On y surlignait un peu lourdement à ton goût les spécificités de Hon. Effet du stabilotage pédagogique que, par crainte de passer pour élitiste ou sectaire, et par désir aussi de ne pas s’aliéner le public, l’on applique désormais à tout. On s’adresse à de parachevés imbéciles, et il convient par dessus tout et en toute bienveillance toujours de leur parler comme à des imbéciles, pour bien s’assurer qu’ils le sont. Logique du capitalisme tardif.
C’était un stabilotage léger. Le documentaire sur Jeannot, Niki et Pontus est néanmoins très regardable.
Nous prenons la décision d’aller à Bruxelles, puis de faire une halte au retour au Grand Palais. Et de retourner à Basel également, pour revoir le musée Tinguely et, surtout, la fontaine de Carnaval.
Je suis curieux du catalogue de l’exposition qui a été édité pour l’occasion.

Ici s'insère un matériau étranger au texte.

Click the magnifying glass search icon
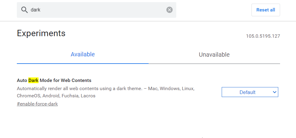Screen dimensions: 296x138 tap(24, 10)
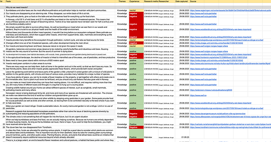Click the date 31.08.2023 in row 26

[184, 127]
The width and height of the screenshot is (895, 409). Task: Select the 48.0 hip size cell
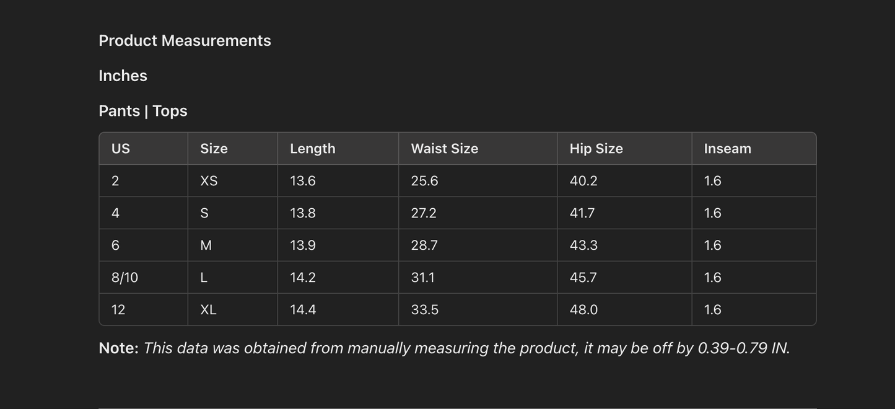pyautogui.click(x=583, y=310)
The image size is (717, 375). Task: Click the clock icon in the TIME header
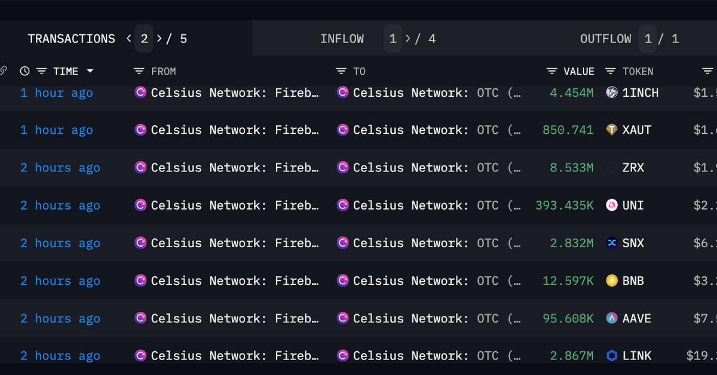(x=24, y=71)
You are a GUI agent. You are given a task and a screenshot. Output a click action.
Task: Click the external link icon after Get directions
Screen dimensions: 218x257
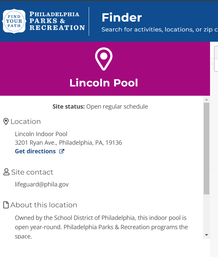click(x=61, y=151)
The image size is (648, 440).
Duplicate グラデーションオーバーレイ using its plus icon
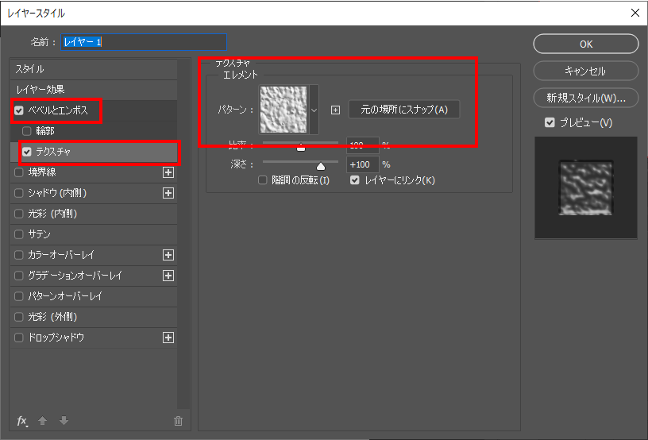pyautogui.click(x=168, y=276)
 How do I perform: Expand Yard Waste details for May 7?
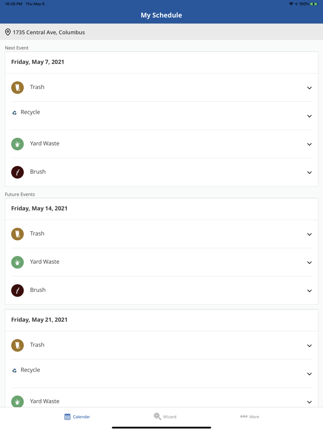pos(309,144)
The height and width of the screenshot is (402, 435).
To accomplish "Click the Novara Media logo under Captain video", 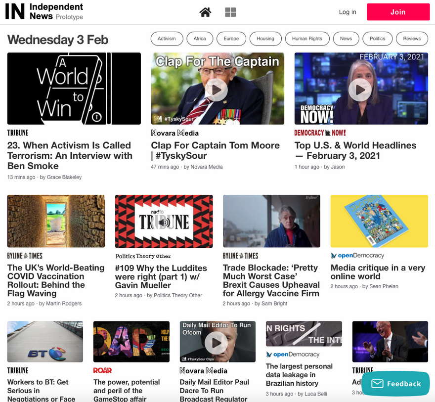I will 174,133.
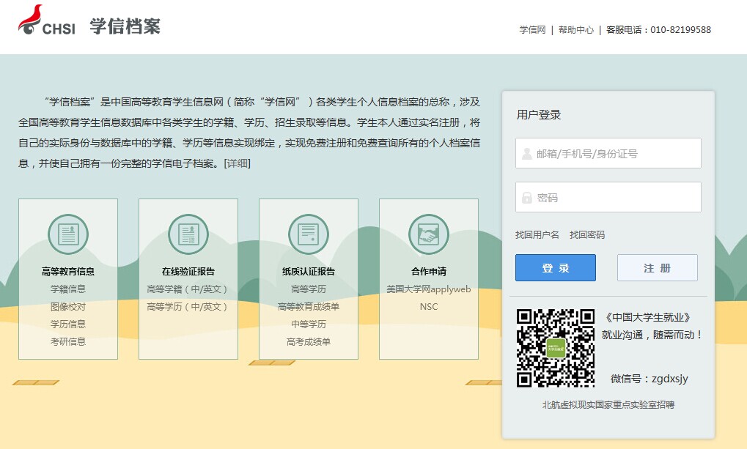Click the 找回密码 link
Image resolution: width=747 pixels, height=449 pixels.
tap(587, 235)
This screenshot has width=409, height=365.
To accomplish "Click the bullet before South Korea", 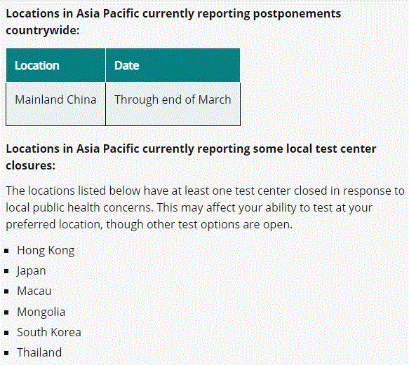I will (7, 333).
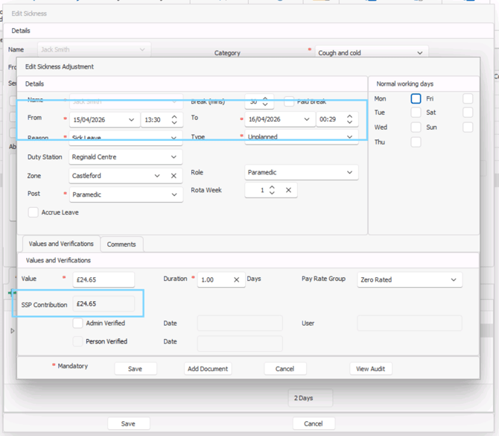Tick the Mon normal working day checkbox
The height and width of the screenshot is (436, 499).
pyautogui.click(x=416, y=98)
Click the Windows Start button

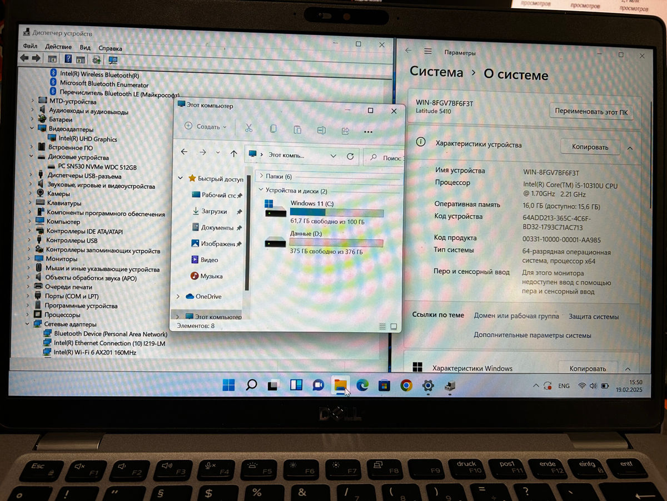pyautogui.click(x=228, y=385)
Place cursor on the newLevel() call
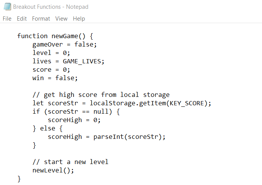Screen dimensions: 262x185 point(53,170)
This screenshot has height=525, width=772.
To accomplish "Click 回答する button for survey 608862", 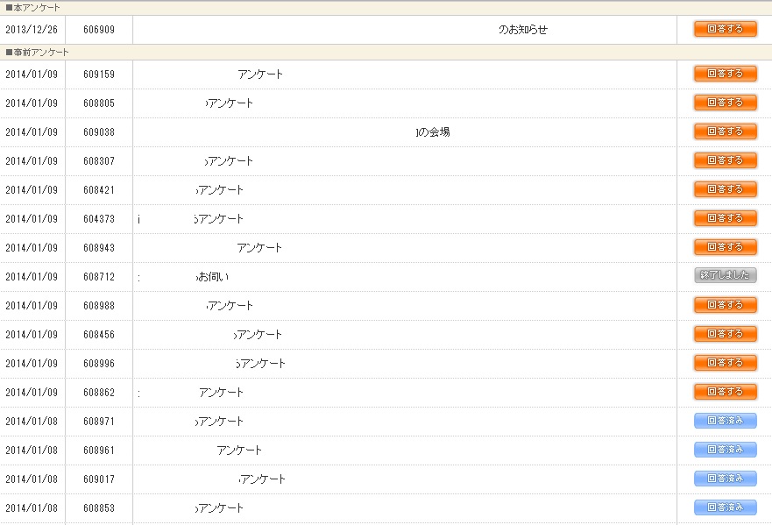I will [x=725, y=392].
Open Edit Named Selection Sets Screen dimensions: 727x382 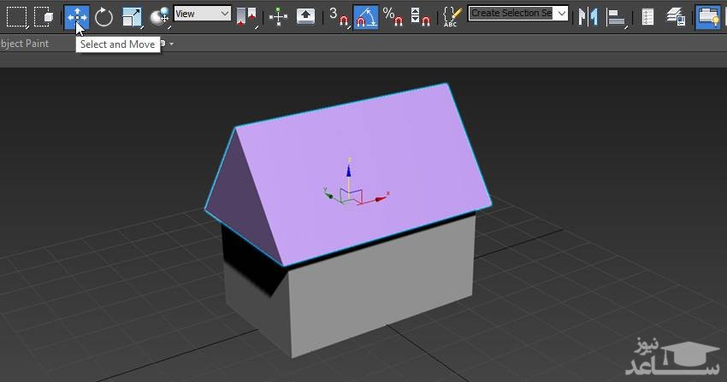[452, 15]
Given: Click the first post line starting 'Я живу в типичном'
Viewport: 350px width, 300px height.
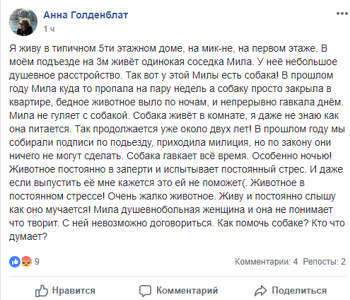Looking at the screenshot, I should (x=168, y=48).
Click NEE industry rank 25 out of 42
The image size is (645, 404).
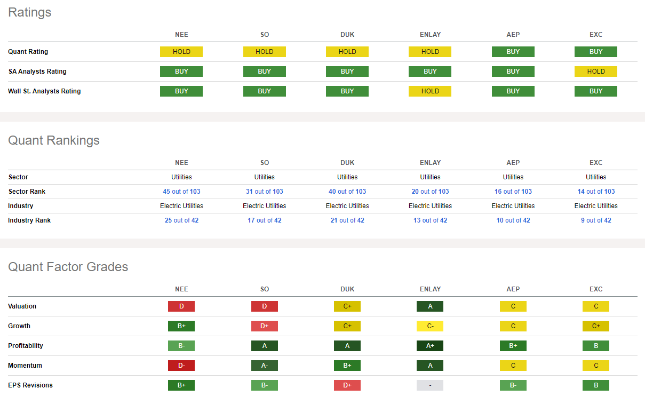pos(181,220)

Il faudra que je me le procure, pour compléter ma collection de catalogues liés à Tinguely.
Contre l’esprit de sérieux
Un art dont l’accroche est facile, mais que tu trouves néanmoins profond, un art que d’aucuns, sans doute plus sérieux que toi — oh! que oui — mésestiment, méprisent.
L’histoire de l’art comme snobisme systémique, l’art et sa connaissance comme distinction — le discours esthétique comme piège à cons, dont l’objectif vise à confire le bourgeois dans le jus de sa satisfaction mièvre. Il s’agit de préserver l’ADN de la connerie dans l’ambre de la culture.

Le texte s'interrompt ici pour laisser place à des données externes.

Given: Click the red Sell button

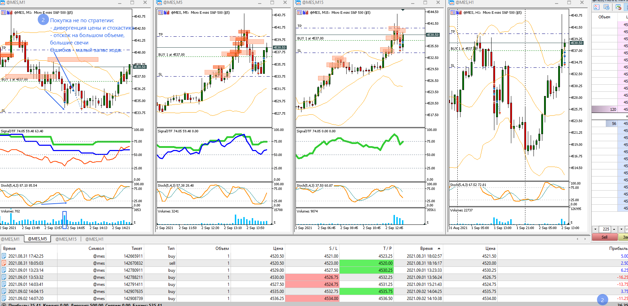Looking at the screenshot, I should click(x=604, y=237).
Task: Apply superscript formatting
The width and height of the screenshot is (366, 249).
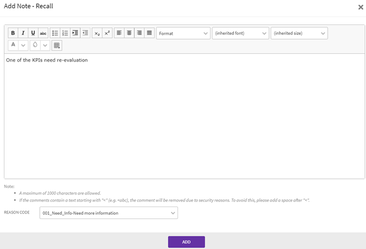Action: click(x=107, y=33)
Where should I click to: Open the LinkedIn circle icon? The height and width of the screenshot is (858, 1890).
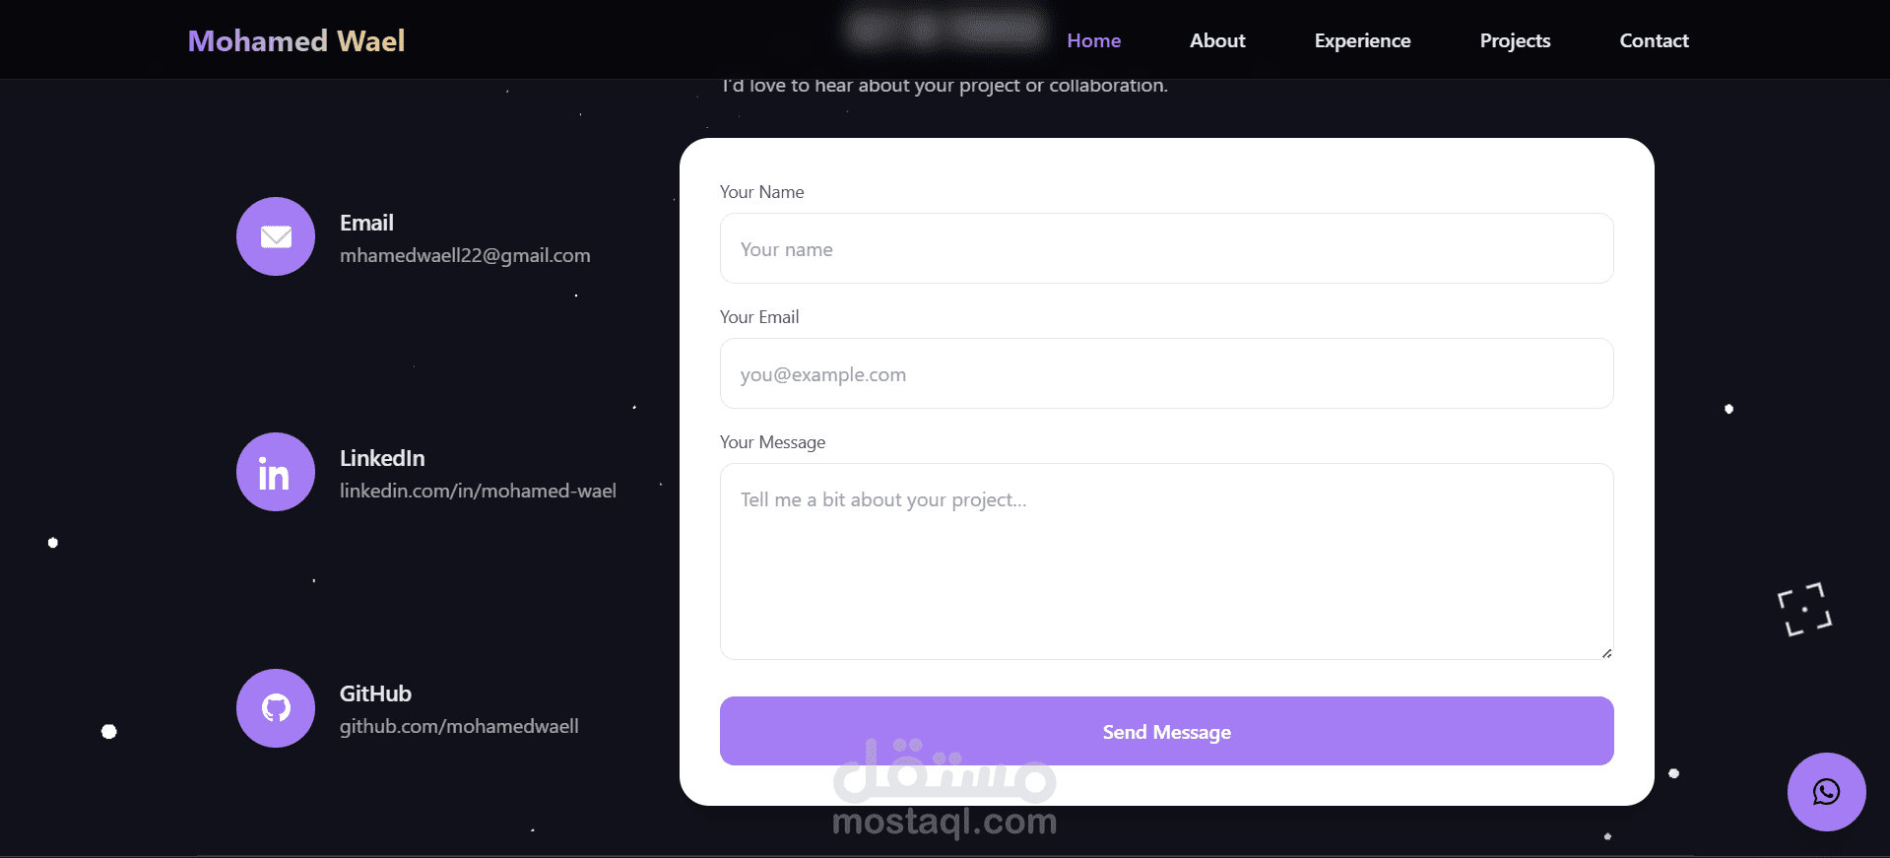[x=276, y=472]
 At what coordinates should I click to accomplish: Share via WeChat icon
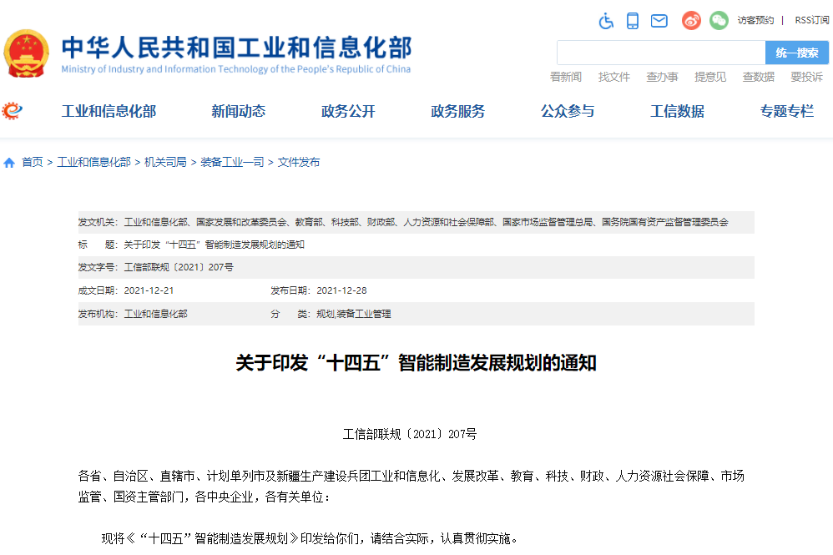coord(718,21)
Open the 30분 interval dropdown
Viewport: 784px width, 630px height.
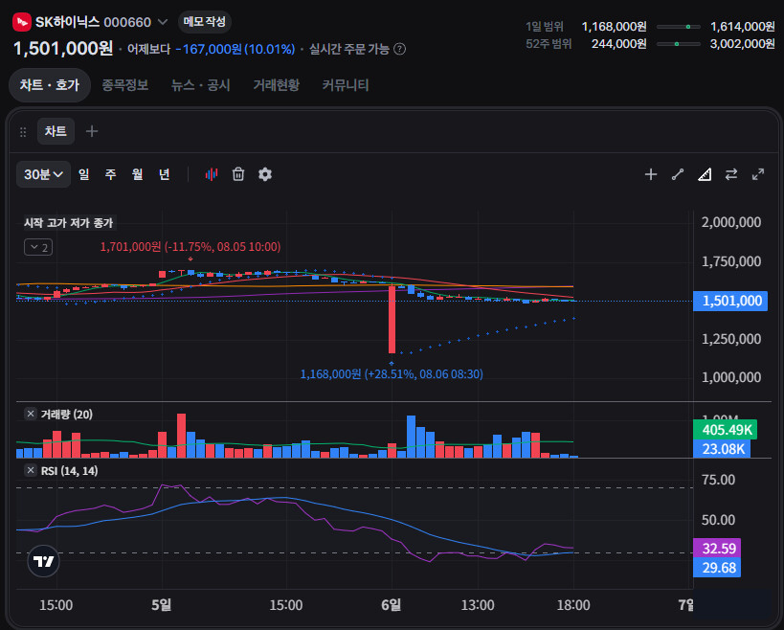[x=43, y=174]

Le terme de « bourgeois » est connoté, son emploi terriblement galvaudé. Tu te souviens de ce prof de lettres qui rappelait à ta classe de seconde que vous étiez tous des bourgeois. De fait, oui, des filles et des filles de bourges, des enfants de parvenus pour beaucoup, dans une petite ville de province. Dans le côlon de la France. Ta sociologie personnelle différait un brin de celle de tes condisciples, mais tu appartenais néanmoins, et aujourd’hui plus encore, à cette catégorie aux contours assez flous. Ta prof d’anglais te disait que tu lui faisais penser à saint Louis sous son chêne, entouré de tous ces glands.
Le discours sur l’art fonctionne d’autant mieux quand on sait adopter des postures sanctifiantes et pleines d’onction, quand on feint d’adopter de pareilles postures pleines de componction et que l’on finit, même, par y croire. On s’intoxique vite de son esprit de sérieux. Cela s’attrape facilement au contact des bourgeois, des bourgeois en devenir et, pire encore, des parvenus (anciens bourgeois en devenir qui pensent sincèrement avoir accompli leur mutation mais qui n’en seront jamais).

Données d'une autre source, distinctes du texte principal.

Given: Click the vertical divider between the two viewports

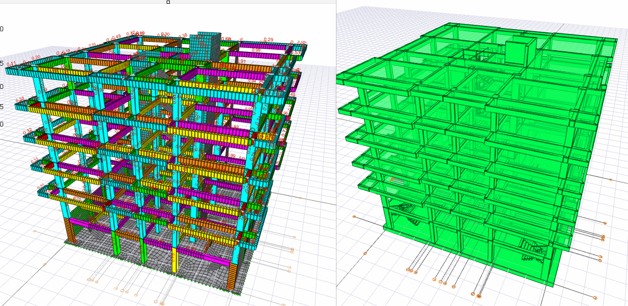Looking at the screenshot, I should (335, 159).
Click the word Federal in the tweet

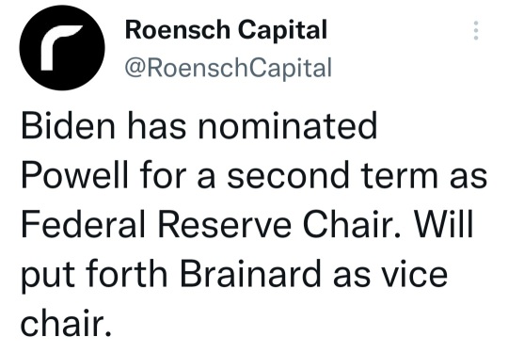coord(84,224)
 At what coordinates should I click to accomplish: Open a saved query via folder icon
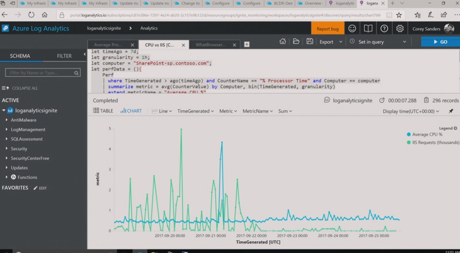pyautogui.click(x=296, y=42)
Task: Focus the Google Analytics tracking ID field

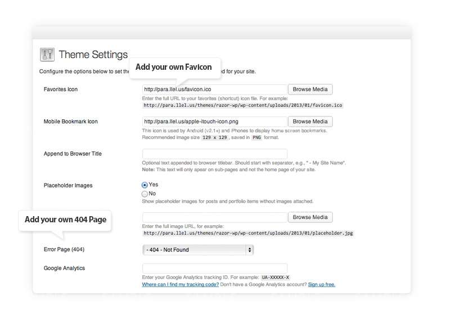Action: 214,268
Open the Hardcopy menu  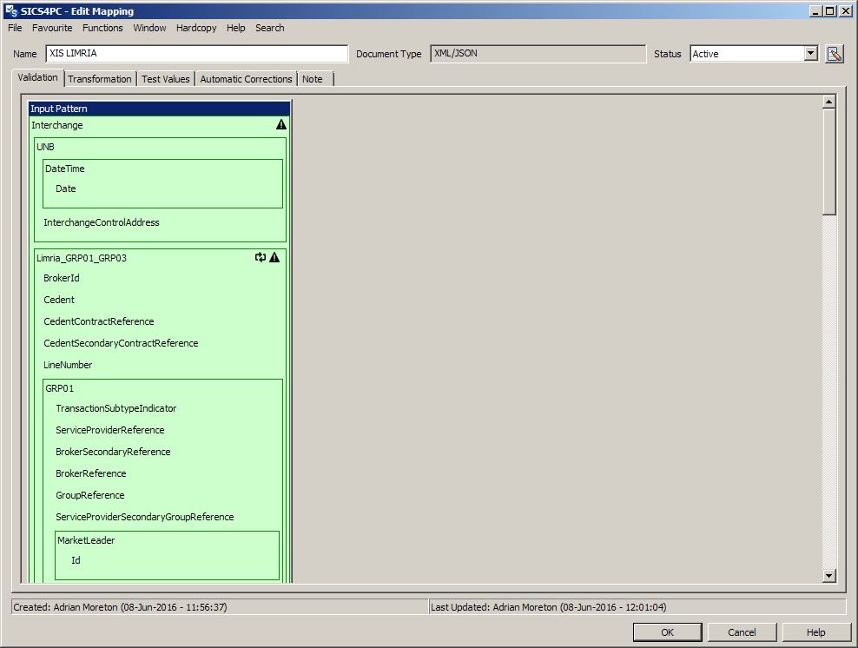click(x=196, y=28)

Oui, un art profond, drôle également. Et pourquoi faudrait-il que l’accroche n’en soit pas facile et amusante ?
Ici, quelques paragraphes ont été effacés, qui vitupéraient l’esprit de sérieux en art. Ce n’était pas sérieux, ainsi formulé.
L’attente est belle
Très peu à dire en définitive de l’exposition au Grand Palais, qui est très belle. Allez-y.
Le trio Jeannot, Niki, Pontus a été mis en lumière, mais il m’a semblé néanmoins qu’il y avait davantage de place pour Tinguely. Très bel hommage de Niki à son compagnon, à la fin de l’exposition.
Une émotion certaine face à ce qui reste de Hon, sculpture monumentale (qu’on n’oublie pas) dont la destruction fait partie du mode d’existence.
Le désir que j’avais de visiter cette exposition m’a comme sur-préparé à cette rencontre dont je n’ai pas grand-chose à dire.
C’est réellement l’attente qui est belle. De même qu’il faut attendre avant que se mettent en mouvement les sculptures de Tinguely.